===== AVAILABLE RECORDS =====

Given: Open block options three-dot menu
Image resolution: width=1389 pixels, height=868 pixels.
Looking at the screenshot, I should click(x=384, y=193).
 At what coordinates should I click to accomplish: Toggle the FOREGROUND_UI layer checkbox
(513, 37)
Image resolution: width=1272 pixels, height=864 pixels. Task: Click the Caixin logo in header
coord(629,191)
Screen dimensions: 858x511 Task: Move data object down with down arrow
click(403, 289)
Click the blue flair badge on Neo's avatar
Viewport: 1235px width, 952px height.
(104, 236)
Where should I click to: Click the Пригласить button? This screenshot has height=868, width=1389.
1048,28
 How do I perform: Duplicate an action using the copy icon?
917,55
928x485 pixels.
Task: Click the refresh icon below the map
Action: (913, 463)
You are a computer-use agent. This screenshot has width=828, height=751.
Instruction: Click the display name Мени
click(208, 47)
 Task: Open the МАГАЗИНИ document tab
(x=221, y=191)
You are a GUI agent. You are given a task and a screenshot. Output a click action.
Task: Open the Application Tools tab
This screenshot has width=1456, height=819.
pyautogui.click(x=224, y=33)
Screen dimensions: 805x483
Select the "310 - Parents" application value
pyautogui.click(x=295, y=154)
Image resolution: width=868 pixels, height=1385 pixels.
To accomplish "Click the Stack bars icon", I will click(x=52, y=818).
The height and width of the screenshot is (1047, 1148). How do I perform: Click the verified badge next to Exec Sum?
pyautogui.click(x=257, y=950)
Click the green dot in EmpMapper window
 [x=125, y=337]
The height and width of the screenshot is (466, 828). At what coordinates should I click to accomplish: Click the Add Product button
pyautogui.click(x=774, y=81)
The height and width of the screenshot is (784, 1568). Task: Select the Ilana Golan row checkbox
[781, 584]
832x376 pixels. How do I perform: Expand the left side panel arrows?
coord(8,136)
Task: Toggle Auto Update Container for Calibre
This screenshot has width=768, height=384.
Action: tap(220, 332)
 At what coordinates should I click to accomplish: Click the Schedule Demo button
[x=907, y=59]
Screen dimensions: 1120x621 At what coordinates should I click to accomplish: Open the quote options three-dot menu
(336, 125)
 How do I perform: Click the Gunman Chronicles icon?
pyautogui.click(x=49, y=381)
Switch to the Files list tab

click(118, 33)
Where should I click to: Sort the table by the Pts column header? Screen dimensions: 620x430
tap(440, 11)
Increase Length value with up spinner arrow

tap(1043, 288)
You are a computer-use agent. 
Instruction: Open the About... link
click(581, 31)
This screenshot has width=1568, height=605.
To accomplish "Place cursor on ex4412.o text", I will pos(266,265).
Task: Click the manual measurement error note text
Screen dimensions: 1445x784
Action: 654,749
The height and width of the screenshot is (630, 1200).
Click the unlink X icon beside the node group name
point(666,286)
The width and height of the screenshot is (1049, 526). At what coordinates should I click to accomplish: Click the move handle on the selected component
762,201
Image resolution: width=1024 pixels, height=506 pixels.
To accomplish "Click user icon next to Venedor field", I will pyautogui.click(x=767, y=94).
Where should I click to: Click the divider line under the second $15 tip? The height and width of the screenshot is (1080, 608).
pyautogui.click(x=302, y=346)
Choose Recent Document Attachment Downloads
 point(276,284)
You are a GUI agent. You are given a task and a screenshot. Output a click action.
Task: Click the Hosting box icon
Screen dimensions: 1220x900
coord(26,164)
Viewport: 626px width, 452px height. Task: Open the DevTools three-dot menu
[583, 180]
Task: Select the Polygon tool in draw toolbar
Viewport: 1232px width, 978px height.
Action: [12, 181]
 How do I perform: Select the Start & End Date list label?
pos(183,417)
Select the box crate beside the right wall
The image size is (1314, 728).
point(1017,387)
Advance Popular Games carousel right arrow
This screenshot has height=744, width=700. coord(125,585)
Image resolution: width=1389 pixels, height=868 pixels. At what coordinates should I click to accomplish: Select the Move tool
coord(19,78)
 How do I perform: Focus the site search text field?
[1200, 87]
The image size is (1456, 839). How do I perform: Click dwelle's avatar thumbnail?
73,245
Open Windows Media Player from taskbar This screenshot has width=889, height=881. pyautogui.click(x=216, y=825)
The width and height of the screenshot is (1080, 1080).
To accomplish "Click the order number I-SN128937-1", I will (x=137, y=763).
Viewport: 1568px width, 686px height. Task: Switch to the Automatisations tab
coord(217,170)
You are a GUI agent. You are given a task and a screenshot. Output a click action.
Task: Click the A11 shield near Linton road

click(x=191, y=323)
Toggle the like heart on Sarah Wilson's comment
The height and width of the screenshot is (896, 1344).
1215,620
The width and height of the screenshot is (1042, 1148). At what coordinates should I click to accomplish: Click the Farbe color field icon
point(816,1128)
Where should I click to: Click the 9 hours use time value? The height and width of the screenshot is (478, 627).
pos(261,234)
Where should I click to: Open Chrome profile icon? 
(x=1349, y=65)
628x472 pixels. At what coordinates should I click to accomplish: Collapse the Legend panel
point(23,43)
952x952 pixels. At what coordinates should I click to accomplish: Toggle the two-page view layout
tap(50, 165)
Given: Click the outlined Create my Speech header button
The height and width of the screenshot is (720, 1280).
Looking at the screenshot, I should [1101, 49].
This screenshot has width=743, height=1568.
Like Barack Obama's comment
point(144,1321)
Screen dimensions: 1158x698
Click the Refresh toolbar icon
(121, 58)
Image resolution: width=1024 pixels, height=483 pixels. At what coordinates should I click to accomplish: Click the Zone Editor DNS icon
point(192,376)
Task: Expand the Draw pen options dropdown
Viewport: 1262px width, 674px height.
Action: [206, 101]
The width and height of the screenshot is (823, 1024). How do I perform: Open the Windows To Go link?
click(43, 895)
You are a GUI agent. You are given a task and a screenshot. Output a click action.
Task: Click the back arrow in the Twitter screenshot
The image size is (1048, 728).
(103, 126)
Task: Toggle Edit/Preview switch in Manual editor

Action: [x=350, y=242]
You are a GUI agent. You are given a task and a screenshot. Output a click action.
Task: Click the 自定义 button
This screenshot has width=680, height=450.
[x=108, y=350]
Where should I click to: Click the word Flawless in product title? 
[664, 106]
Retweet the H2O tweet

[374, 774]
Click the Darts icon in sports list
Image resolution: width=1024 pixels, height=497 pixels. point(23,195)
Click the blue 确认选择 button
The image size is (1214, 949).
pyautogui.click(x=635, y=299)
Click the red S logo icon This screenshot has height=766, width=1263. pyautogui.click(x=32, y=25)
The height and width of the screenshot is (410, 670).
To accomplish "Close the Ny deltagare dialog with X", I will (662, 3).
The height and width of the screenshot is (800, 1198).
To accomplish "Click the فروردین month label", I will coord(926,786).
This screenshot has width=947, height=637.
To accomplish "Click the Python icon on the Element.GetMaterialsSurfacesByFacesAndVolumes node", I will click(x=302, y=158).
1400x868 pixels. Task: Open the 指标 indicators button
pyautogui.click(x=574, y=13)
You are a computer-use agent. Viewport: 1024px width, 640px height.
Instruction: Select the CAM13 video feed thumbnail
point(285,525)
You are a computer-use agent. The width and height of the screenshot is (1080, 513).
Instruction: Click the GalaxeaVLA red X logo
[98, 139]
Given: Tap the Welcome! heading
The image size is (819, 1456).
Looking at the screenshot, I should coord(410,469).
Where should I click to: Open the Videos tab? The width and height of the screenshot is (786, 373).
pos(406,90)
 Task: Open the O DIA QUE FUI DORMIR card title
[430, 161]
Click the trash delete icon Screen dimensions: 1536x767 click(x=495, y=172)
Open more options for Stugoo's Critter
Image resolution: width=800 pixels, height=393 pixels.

=====

# [WHAT YOU WILL DO]
Once you find the line with "How do I perform: Duplicate" above, print it and every line after it up to and including the line with "The height and width of the screenshot is (630, 1200).", exactly as written and nothing else.

# [EXERCISE ANSWER]
 How do I perform: Duplicate an action using the copy icon?
917,55
928x485 pixels.
Task: Click the refresh icon below the map
Action: (913, 463)
You are a computer-use agent. This screenshot has width=828, height=751.
Instruction: Click the display name Мени
click(208, 47)
 Task: Open the МАГАЗИНИ document tab
(x=221, y=191)
You are a GUI agent. You are given a task and a screenshot. Output a click action.
Task: Open the Application Tools tab
This screenshot has width=1456, height=819.
pyautogui.click(x=224, y=33)
Screen dimensions: 805x483
Select the "310 - Parents" application value
pyautogui.click(x=295, y=154)
Image resolution: width=868 pixels, height=1385 pixels.
To accomplish "Click the Stack bars icon", I will click(x=52, y=818).
The height and width of the screenshot is (1047, 1148). How do I perform: Click the verified badge next to Exec Sum?
pyautogui.click(x=257, y=950)
Click the green dot in EmpMapper window
 [x=125, y=337]
The height and width of the screenshot is (466, 828). At what coordinates should I click to accomplish: Click the Add Product button
pyautogui.click(x=774, y=81)
The height and width of the screenshot is (784, 1568). Task: Select the Ilana Golan row checkbox
[781, 584]
832x376 pixels. How do I perform: Expand the left side panel arrows?
coord(8,136)
Task: Toggle Auto Update Container for Calibre
This screenshot has width=768, height=384.
Action: tap(220, 332)
 At what coordinates should I click to accomplish: Click the Schedule Demo button
[x=907, y=59]
Screen dimensions: 1120x621 At what coordinates should I click to accomplish: Open the quote options three-dot menu
(336, 125)
 How do I perform: Click the Gunman Chronicles icon?
pyautogui.click(x=49, y=381)
Switch to the Files list tab

click(118, 33)
Where should I click to: Sort the table by the Pts column header? Screen dimensions: 620x430
tap(440, 11)
Increase Length value with up spinner arrow

tap(1043, 288)
You are a computer-use agent. 
Instruction: Open the About... link
click(581, 31)
This screenshot has width=1568, height=605.
To accomplish "Place cursor on ex4412.o text", I will pos(266,265).
Task: Click the manual measurement error note text
Screen dimensions: 1445x784
Action: 654,749
The height and width of the screenshot is (630, 1200).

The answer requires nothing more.